Prendere del tonno fresh yellow fin, cut into cubes 1 / 2 cm

Prepare a base of soybean room, lies a slice of potato with the Wasabi spalamto above add the tuna, then another washer and finally Wasabi potato with tuna.

Serve cold.

time 20 min.



Wheat and barley salad with red cabbage, tomato basil and flowers of clover and Avocado







Updated on 20/8/2010
recipe card n.19

Name:

Wheat and barley salad with red cabbage, tomato basil and flowers of clover and Avocado Recipe
designed and tested by Chef Alessandro Tannoia

Ingredients: 20 people

spelled
0500 kg (preferably wholemeal)
Grain Pearl 0500 kg (preferably whole) tomatoes

Gr 250 Gr 500 Gr 100 Red cabbage

Basil N. 30 Flowers of clover
Gr 100 Extra virgin olive oil salt

Peppercorns
No. 5 Avocado

Preparation:

 Metter bath wheat and barley the night before

1. Cook the Farro and the corn in salted water 20 min (10-12 min in a pressure cooker that pearl) Full cooking 1 hour 30 min.
2. Wash and clean the onion and parsley and tomato
3. Cut the tomatoes into 4 wedges
4. Cut the red cabbage in 1-cm stiscilone
5. Chop the basil
6. Wash the flowers of clover
7. When the barley and wheat are cool to add all the ingredients above.
8. Season with salt and pepper oil

Finish: Serve cold

Characteristics: Gentle but firm
well-dressed rich in fiber and vitamin oligoelemnti biological value protein in the medium.
Real Time:
1 hour




Strawberry jam


Updated on 8/6/2010 Card Name
n.2

recipe: Strawberry Jam


recipe designed and tested by Chef Alessandro Tannoia

Ingredients:

selection criteria of the product. 1. Choose ripe fruit in season because it is rich in sugar with little water so it limits the proliferation of bacteria.
2. Of land for the verifiable quality and history of our products
3. In km 0 to lower the cost and pollution transport. 1 kg strawberries

No. 1 lemon Sugar
Gr 300/400

Food Safety: First steps.
First wash the fruit in cold running water, in one of two bowls of the sink.
Fill the second bowl with cold water, and Amuchina.
leave the bathroom for 5 min to make the product act.
Meanwhile, I wash my hands thoroughly and put food security devices (headphones, hair mask, apron with bib and latex gloves.) No clothes at home, but a lab coat.
I remove the water rinse well using those latex mask, hat and apron.
The tables in the preparation must be previously sterilized stainless steel products (Es.D10) with antiseptic and disinfectant.
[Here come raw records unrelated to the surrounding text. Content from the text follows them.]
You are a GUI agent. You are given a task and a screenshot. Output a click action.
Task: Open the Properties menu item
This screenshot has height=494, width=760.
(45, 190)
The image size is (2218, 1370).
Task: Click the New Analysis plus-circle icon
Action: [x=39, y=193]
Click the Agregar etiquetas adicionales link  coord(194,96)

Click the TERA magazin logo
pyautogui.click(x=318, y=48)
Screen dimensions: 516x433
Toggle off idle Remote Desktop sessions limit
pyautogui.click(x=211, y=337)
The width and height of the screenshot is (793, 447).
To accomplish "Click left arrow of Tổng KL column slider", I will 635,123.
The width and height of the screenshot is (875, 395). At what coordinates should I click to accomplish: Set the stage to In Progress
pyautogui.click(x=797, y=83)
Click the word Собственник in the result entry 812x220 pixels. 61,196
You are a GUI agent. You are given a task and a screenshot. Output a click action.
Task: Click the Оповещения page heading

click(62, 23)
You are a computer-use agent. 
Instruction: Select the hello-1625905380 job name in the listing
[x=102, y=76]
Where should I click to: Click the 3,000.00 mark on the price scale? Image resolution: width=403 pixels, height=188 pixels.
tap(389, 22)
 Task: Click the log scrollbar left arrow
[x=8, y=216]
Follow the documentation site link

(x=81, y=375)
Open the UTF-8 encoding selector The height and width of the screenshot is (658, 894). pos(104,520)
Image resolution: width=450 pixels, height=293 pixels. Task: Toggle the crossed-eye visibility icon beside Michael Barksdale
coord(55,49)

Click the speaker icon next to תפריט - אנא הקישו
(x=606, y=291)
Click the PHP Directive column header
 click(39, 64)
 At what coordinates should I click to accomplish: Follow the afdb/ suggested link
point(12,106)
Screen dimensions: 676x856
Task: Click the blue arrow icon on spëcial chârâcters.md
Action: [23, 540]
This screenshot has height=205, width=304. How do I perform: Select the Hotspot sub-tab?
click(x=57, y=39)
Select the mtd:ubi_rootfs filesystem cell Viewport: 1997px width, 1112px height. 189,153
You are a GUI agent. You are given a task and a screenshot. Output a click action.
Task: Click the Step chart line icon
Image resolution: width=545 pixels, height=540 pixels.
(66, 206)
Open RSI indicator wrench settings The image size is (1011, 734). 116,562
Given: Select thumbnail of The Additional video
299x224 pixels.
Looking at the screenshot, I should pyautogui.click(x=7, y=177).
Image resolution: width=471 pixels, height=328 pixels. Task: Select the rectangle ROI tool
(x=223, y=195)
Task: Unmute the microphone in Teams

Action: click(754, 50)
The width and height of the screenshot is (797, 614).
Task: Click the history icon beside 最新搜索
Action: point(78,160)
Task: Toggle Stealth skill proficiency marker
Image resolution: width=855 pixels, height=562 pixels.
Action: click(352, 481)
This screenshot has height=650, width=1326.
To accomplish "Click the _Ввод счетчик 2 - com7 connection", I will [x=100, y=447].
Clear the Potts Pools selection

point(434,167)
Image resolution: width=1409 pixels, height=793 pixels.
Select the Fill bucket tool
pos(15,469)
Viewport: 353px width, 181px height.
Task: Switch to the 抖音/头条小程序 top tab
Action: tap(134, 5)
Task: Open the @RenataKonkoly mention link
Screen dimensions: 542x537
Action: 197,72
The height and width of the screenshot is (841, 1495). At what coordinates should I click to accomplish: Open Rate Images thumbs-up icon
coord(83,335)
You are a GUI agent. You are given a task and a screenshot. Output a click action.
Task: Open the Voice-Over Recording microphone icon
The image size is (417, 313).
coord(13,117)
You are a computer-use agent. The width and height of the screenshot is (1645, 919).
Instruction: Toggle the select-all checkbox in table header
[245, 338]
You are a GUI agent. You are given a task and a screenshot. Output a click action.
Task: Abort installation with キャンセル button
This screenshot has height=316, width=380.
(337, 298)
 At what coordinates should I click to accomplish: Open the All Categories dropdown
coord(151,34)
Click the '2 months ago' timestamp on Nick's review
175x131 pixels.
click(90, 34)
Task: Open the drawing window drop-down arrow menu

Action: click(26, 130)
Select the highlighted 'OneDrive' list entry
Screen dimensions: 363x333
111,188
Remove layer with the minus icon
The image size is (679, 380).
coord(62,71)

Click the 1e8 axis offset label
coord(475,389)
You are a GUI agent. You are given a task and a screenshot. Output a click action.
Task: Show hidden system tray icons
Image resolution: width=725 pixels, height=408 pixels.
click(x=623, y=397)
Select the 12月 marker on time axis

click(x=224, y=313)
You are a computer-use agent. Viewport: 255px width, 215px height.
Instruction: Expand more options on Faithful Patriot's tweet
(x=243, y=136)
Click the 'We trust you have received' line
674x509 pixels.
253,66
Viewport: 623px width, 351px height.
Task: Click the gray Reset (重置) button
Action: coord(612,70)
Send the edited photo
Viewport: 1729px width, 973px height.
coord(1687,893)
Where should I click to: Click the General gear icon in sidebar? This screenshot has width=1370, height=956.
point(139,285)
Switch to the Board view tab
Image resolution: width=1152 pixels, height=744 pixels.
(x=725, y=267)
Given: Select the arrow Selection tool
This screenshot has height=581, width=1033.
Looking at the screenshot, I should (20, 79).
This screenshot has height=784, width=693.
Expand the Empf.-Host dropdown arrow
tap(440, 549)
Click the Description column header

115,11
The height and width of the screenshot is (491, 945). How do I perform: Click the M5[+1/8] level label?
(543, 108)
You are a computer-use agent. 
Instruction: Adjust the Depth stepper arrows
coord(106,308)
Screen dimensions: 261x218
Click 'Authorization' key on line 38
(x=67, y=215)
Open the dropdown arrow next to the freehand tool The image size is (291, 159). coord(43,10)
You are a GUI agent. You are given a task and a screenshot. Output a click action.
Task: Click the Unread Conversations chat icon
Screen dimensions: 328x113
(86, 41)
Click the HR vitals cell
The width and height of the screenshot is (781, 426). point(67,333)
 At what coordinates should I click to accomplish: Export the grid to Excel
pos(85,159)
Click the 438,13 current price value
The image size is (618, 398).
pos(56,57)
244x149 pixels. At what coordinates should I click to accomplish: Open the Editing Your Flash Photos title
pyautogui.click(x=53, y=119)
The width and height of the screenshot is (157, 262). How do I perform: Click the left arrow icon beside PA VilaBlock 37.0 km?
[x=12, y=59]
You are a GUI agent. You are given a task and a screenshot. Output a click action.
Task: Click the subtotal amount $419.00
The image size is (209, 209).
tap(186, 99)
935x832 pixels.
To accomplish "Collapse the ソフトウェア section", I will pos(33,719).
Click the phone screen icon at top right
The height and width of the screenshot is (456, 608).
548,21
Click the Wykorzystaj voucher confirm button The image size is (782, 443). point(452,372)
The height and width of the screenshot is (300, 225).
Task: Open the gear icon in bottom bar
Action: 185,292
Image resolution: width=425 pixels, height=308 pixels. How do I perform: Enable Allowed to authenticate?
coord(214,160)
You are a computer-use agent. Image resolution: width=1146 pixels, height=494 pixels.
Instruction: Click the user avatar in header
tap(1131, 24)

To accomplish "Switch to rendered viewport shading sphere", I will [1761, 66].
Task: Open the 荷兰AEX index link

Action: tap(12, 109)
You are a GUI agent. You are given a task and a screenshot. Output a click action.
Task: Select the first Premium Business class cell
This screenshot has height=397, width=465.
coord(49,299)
The
atterzzatura I use (pots, spoons, etc.) have to be stainless steel previously sterilized in the dishwasher before using.
not use wooden spoons or chopping wood and aluminum pans (the food to deteriorate due to chemical processes).
The boards should be plastic for these foods also sterilized before use in the dishwasher.

Preparation: Soak

1 hour strawberries with sugar and lemon juice.
Put on the stove to cook 15 min. add lemon peel untreated.

Finish:

invasive hot sterilized jars previously Including covers, or in boiling water for 10 min.
or a dishwasher. Remove lemon peel before potting

Food Security: Finally

sterilized in boiling water 20-30 minutes. depending on the size and quantity of container, with a cup of vinegar (to make shiny glass)
Invert the jars on a plan to remove them only to complete rafferddamento.
Store in pantry in a cool dry dark place.

Warning: If you do not comply with the above procedures from this sheet, non si può garantire la sicurezza alimentare del prodotto, che può quindi nuocere anche gravemente sulla salute delle persone.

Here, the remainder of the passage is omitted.